▸ **Exercise directions**
Write out once more the lines running from the top of the entries below to the line with "Přátelé III (2) (310, 558)", both ends included.

▸ **Excerpted data**
* * * * *

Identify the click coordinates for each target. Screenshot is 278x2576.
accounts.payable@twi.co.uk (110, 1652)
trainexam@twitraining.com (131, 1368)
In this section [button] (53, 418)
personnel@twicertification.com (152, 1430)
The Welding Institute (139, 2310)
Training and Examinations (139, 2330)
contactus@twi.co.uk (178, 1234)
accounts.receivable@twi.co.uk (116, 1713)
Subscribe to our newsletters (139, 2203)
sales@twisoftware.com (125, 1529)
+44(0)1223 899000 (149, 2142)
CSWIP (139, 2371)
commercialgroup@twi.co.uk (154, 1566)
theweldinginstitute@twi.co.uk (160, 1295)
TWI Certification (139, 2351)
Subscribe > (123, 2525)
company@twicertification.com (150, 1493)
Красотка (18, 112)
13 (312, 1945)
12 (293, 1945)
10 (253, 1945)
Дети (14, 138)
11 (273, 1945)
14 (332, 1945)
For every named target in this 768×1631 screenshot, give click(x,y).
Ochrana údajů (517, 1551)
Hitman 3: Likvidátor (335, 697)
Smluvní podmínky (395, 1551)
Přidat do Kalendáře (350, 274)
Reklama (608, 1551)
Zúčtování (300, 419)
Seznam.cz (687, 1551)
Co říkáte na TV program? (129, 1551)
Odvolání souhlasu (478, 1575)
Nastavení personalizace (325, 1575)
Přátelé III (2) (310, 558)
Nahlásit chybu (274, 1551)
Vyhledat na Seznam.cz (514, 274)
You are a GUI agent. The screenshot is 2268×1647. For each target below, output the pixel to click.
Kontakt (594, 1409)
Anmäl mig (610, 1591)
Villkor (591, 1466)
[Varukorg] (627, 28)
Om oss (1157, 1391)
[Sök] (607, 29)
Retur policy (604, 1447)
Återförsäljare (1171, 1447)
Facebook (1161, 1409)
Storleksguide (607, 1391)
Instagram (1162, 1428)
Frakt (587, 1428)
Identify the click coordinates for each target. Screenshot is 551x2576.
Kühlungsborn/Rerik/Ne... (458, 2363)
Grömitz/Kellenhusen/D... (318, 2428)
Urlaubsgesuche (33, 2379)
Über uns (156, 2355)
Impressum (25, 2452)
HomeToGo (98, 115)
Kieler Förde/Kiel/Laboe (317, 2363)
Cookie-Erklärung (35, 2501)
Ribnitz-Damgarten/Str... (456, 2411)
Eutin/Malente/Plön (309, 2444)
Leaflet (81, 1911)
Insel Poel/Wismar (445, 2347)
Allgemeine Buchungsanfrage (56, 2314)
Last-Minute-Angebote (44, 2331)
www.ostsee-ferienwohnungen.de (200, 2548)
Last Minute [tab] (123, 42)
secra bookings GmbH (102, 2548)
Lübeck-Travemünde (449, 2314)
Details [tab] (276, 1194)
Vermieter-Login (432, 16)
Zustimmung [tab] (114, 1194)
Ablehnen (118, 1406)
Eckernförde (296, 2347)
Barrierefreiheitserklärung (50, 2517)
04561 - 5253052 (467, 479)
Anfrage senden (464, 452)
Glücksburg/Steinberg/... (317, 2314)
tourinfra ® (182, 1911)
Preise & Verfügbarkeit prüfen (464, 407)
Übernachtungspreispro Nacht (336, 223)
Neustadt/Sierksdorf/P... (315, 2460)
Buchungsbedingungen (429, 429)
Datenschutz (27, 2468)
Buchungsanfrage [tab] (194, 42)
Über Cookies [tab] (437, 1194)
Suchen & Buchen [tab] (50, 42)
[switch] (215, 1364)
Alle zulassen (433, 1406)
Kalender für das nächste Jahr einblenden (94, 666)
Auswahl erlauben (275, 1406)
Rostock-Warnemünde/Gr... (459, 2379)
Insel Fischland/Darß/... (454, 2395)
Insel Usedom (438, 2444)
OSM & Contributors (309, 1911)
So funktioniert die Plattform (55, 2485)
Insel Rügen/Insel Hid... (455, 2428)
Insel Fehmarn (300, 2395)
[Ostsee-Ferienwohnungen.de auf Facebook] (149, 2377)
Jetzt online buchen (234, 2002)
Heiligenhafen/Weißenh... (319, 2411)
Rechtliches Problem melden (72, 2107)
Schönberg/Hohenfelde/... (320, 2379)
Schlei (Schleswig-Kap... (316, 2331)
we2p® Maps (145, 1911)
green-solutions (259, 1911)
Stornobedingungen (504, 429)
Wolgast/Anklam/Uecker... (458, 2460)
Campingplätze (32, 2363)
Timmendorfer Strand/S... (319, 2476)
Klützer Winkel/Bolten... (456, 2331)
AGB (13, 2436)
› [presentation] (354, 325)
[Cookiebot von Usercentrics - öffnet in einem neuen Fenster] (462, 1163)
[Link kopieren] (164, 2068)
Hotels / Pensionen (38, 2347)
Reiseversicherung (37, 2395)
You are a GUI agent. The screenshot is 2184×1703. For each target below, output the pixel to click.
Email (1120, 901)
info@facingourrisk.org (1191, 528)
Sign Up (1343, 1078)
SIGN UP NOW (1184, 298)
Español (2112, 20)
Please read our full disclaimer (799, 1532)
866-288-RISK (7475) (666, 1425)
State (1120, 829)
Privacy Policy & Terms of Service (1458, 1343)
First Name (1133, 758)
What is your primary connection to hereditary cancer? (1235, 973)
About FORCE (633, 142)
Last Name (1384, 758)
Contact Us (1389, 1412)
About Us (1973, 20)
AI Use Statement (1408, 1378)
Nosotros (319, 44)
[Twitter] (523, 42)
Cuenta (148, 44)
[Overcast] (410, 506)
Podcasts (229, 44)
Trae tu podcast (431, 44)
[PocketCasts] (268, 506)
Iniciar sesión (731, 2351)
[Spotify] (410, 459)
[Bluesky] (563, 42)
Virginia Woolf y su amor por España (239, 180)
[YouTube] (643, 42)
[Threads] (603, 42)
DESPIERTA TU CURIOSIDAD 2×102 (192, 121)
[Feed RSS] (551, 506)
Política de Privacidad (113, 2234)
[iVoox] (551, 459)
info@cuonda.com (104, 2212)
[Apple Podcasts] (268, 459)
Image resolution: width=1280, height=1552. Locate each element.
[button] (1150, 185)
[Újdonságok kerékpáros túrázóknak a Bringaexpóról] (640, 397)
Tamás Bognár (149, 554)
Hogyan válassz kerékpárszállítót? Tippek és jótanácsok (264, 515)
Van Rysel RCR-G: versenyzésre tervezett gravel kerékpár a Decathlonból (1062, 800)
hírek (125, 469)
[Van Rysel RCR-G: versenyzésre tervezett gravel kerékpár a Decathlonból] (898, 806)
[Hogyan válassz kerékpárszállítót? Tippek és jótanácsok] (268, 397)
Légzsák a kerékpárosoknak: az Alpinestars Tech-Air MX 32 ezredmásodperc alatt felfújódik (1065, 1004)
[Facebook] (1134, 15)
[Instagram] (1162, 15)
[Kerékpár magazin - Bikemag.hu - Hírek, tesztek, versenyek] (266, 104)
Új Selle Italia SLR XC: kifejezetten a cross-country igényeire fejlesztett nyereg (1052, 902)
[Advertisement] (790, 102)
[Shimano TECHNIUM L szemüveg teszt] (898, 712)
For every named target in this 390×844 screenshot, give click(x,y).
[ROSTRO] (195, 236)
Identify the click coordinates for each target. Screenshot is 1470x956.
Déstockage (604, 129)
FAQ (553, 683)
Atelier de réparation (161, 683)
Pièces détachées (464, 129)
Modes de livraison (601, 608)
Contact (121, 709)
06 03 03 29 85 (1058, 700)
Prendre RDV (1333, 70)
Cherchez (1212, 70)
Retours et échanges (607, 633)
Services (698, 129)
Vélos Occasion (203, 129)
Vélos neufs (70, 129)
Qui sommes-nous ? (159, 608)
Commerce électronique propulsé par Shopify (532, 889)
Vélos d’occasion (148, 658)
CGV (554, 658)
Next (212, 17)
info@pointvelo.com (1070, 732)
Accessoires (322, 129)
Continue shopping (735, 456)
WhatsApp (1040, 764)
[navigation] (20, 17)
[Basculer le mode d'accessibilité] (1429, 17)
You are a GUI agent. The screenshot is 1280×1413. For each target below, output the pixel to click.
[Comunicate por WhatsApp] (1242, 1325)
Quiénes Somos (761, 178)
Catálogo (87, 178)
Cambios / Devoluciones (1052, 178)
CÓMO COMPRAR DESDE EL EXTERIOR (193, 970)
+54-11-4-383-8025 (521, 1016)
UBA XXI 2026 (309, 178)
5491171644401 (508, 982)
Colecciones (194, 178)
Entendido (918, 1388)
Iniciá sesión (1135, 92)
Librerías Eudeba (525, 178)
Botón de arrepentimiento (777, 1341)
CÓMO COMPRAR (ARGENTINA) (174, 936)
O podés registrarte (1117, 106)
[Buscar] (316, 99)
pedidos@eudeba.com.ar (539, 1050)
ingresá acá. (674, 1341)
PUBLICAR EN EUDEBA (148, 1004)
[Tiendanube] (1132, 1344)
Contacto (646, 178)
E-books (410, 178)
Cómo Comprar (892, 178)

* * * * *

▸ **Task answer**
Identify the click coordinates for each target. Screenshot is 278x2576.
accounts.payable@twi.co.uk (110, 1652)
trainexam@twitraining.com (131, 1368)
In this section [button] (53, 418)
personnel@twicertification.com (152, 1430)
The Welding Institute (139, 2310)
Training and Examinations (139, 2330)
contactus@twi.co.uk (178, 1234)
accounts.receivable@twi.co.uk (116, 1713)
Subscribe to our newsletters (139, 2203)
sales@twisoftware.com (125, 1529)
+44(0)1223 899000 (149, 2142)
CSWIP (139, 2371)
commercialgroup@twi.co.uk (154, 1566)
theweldinginstitute@twi.co.uk (160, 1295)
TWI Certification (139, 2351)
Subscribe > (123, 2525)
company@twicertification.com (150, 1493)
Красотка (18, 112)
13 (312, 1945)
12 (293, 1945)
10 (253, 1945)
Дети (14, 138)
11 (273, 1945)
14 (332, 1945)
For every named target in this 768×1631 screenshot, give click(x,y).
Ochrana údajů (517, 1551)
Hitman 3: Likvidátor (335, 697)
Smluvní podmínky (395, 1551)
Přidat do Kalendáře (350, 274)
Reklama (608, 1551)
Zúčtování (300, 419)
Seznam.cz (687, 1551)
Co říkáte na TV program? (129, 1551)
Odvolání souhlasu (478, 1575)
Nastavení personalizace (325, 1575)
Přátelé III (2) (310, 558)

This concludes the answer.